Transcribe verbatim the span of lines that opens with the line containing "Viewport: 1512px width, 790px height." and closes with the last line of the data below.

+ + + + + + +

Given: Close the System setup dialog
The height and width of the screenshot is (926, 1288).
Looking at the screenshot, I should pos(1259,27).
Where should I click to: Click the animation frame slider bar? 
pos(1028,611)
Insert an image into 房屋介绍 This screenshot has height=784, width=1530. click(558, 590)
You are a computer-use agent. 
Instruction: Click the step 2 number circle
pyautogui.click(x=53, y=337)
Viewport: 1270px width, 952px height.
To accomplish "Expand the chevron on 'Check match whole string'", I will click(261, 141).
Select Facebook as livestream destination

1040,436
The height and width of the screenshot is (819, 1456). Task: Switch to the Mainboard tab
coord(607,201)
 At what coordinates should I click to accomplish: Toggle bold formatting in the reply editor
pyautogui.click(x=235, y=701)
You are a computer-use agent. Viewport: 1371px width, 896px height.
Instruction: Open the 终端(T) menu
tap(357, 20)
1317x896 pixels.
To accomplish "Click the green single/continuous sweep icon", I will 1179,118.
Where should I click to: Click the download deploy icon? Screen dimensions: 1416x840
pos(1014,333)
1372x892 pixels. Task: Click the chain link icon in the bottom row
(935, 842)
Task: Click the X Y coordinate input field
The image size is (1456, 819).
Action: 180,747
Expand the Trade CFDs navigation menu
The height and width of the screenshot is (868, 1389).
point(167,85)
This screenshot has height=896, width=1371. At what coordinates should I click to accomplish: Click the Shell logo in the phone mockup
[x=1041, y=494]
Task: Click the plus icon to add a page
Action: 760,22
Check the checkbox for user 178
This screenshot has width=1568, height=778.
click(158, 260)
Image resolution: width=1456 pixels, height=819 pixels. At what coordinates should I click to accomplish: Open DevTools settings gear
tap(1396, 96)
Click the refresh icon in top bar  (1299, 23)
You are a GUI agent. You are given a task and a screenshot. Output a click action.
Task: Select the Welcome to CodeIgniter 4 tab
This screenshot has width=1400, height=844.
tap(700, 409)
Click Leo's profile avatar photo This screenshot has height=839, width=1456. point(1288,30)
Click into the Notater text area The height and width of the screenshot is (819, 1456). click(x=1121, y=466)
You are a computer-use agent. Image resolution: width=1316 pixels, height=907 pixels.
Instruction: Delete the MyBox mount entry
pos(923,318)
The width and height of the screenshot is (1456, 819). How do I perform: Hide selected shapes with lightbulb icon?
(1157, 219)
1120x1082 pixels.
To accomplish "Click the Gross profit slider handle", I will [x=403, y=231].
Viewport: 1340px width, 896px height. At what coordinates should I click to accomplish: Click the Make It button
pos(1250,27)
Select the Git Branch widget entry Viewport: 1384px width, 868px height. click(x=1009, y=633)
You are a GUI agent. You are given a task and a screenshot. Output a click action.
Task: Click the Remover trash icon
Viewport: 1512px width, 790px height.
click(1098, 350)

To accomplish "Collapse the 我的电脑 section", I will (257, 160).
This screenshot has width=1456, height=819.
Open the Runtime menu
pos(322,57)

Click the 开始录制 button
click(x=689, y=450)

+ + + + + + +

_RESPONSE BELOW_:
Viewport: 1512px width, 790px height.
click(1098, 350)

To accomplish "Collapse the 我的电脑 section", I will (257, 160).
This screenshot has width=1456, height=819.
Open the Runtime menu
pos(322,57)

Click the 开始录制 button
click(x=689, y=450)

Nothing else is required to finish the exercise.